Meet Patrick Church, the Joy-Inducing Designer Behind Instagram’s Biggest Fashion Statements
With smart and confident collections, British-born designer Patrick Church presents a playful, more daring future for fashion, where clothes are made to inspire joy.
And it’s a joy he intends to share in force. Last year, he made models of the guests at his NYFW presentation — myself included, as it was completely open to the public — dressing us in thousand-dollar garments for minute-long photo shoots on a set so stylized, it looked straight out of Vogue.
Instagram may be training us to online-shop with our eyes, but it’s also given young designers like Patrick Church a platform to defy conformity away from the echo chamber of the fashion elite. While Comme des Garçcns rightly took heat recently for sending white models in braids down the runway — and we see Black creatives snubbed routinely in fashion — it’s worth mentioning that Patrick Church is a real champion of inclusivity. He consistently casts queer people of color at the center of his campaigns and with body positivity in mind.
No wonder the artist-turned-designer captured our hearts, but he’s also risen to cult status among the celeb style set, from Katy Perry — who wore three custom jackets of his in her “Harleys in Hawaii” music video, then for the cover of Rolling Stone — to Lil’ Kim (“Sorry, that was epic for me”), Teyana Taylor, Queer Eye‘s Tan France and Antoni Porowski, Troye Sivan, Nyle Dimarco, and the OG Instagram baddies, the Clermont Twins. Oh, and Christina Aguilera wore one of his tees for her Christmas card this year. (“Honestly, so surreal.”)

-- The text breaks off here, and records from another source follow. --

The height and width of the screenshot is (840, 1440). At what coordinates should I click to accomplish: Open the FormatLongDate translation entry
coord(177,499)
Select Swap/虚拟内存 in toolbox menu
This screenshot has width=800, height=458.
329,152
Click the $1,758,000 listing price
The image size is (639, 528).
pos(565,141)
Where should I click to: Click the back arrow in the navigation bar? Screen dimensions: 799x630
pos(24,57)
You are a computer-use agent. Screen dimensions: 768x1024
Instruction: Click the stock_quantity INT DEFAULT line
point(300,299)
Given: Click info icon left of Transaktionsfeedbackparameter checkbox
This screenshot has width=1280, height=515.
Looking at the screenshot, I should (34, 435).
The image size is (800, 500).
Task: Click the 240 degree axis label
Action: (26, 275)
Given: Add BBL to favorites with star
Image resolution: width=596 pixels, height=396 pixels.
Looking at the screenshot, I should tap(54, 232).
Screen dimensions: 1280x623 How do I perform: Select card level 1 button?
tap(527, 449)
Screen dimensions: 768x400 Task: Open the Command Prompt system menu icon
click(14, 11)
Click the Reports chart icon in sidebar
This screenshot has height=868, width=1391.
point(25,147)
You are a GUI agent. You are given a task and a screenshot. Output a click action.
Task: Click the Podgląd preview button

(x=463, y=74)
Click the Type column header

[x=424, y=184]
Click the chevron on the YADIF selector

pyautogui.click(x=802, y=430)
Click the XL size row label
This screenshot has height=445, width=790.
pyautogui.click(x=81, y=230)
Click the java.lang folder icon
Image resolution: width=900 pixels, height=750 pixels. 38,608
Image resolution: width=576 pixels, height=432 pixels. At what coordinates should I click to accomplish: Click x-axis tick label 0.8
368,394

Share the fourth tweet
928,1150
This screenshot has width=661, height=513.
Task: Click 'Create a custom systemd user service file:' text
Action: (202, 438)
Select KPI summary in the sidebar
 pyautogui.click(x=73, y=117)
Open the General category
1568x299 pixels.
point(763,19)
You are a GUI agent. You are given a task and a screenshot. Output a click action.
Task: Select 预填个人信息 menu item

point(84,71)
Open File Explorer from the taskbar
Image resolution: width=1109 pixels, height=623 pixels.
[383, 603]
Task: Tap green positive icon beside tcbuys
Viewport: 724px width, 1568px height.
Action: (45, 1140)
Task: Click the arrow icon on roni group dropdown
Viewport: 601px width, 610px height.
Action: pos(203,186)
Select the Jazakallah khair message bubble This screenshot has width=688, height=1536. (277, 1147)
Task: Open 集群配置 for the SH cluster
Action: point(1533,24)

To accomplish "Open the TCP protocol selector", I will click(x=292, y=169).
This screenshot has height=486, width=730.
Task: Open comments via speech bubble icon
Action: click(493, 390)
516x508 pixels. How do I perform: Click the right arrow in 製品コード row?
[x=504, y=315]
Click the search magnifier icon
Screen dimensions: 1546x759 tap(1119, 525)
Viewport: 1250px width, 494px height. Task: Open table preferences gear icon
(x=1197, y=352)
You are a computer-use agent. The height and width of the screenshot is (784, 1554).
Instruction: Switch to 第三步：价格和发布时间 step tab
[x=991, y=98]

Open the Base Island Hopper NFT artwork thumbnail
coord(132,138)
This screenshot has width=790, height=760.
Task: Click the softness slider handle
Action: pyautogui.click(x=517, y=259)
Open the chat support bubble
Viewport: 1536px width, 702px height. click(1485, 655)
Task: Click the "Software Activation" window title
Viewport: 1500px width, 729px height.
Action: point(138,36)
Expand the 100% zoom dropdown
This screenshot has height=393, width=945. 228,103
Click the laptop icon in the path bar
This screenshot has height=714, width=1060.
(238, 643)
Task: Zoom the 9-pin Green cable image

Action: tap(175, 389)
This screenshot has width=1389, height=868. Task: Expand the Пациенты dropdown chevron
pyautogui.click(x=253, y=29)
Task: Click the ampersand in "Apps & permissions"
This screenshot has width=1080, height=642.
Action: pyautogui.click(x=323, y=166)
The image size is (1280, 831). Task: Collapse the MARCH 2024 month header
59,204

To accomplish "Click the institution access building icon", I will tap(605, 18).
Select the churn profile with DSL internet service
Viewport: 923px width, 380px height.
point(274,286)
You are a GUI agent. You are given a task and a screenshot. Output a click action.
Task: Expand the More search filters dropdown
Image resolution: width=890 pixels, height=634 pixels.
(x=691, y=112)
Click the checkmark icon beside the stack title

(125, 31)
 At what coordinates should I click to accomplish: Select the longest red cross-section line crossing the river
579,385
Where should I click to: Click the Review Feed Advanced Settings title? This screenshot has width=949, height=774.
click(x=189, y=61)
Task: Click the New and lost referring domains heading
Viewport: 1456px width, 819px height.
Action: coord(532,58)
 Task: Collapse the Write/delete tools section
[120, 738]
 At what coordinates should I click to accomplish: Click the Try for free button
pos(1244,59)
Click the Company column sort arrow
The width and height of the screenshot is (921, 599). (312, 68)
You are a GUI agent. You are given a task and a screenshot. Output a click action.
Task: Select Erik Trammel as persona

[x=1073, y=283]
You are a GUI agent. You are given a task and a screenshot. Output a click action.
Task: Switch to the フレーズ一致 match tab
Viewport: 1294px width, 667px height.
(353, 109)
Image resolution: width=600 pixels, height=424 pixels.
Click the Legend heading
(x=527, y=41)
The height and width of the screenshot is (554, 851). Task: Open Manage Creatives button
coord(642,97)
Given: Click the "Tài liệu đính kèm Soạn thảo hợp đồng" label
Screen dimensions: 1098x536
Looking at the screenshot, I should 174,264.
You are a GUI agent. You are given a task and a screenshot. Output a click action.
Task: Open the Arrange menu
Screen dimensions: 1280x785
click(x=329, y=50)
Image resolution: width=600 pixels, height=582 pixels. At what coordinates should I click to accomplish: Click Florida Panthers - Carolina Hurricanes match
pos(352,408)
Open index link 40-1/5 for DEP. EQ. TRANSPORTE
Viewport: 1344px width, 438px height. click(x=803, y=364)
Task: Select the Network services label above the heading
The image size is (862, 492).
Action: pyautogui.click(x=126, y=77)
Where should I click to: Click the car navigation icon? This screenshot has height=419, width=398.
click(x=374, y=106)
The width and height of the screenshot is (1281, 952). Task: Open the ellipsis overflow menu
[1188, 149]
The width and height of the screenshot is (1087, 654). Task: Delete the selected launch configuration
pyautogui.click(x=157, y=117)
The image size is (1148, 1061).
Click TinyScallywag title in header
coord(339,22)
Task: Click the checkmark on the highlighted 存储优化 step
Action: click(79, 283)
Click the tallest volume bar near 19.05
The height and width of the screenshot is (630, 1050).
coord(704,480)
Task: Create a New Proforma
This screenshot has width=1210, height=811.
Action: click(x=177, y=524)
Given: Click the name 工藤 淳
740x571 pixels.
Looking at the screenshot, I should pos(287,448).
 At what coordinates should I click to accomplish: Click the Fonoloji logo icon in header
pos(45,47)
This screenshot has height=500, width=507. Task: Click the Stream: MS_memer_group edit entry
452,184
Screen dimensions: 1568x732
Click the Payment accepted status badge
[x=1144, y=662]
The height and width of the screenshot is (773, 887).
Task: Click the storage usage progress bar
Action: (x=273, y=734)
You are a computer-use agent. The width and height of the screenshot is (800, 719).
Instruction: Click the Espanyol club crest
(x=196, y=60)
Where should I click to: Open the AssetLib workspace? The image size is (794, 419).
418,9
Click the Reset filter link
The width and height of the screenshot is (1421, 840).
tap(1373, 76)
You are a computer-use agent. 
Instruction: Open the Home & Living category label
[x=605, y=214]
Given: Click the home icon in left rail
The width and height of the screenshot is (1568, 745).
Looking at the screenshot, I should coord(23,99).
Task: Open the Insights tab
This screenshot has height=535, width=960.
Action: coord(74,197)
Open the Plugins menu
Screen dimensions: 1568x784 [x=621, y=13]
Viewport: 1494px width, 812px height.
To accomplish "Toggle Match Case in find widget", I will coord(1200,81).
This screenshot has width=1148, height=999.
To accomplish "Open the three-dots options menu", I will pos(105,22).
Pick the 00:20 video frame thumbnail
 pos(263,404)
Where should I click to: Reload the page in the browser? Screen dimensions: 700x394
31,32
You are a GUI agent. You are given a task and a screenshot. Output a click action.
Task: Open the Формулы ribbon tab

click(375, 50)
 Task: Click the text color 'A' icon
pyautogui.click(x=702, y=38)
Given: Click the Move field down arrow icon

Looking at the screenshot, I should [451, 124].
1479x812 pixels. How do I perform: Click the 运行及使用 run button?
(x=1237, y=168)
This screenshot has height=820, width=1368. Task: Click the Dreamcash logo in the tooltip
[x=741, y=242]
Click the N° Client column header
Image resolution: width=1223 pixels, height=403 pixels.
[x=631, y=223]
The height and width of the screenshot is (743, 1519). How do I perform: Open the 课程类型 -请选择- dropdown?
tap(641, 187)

The designer sat down with POPSUGAR in his Brooklyn, NY, studio to talk all things fashion and introduce his new collection, which would best be described as high-end statement dressing done right. With a bold use of color and ready-to-wear prints plucked directly from his art, his is a style that’s instantly recognizable. And if the paint splatters on his studio’s hardwood floors are any indication, there’s plenty more where that came from.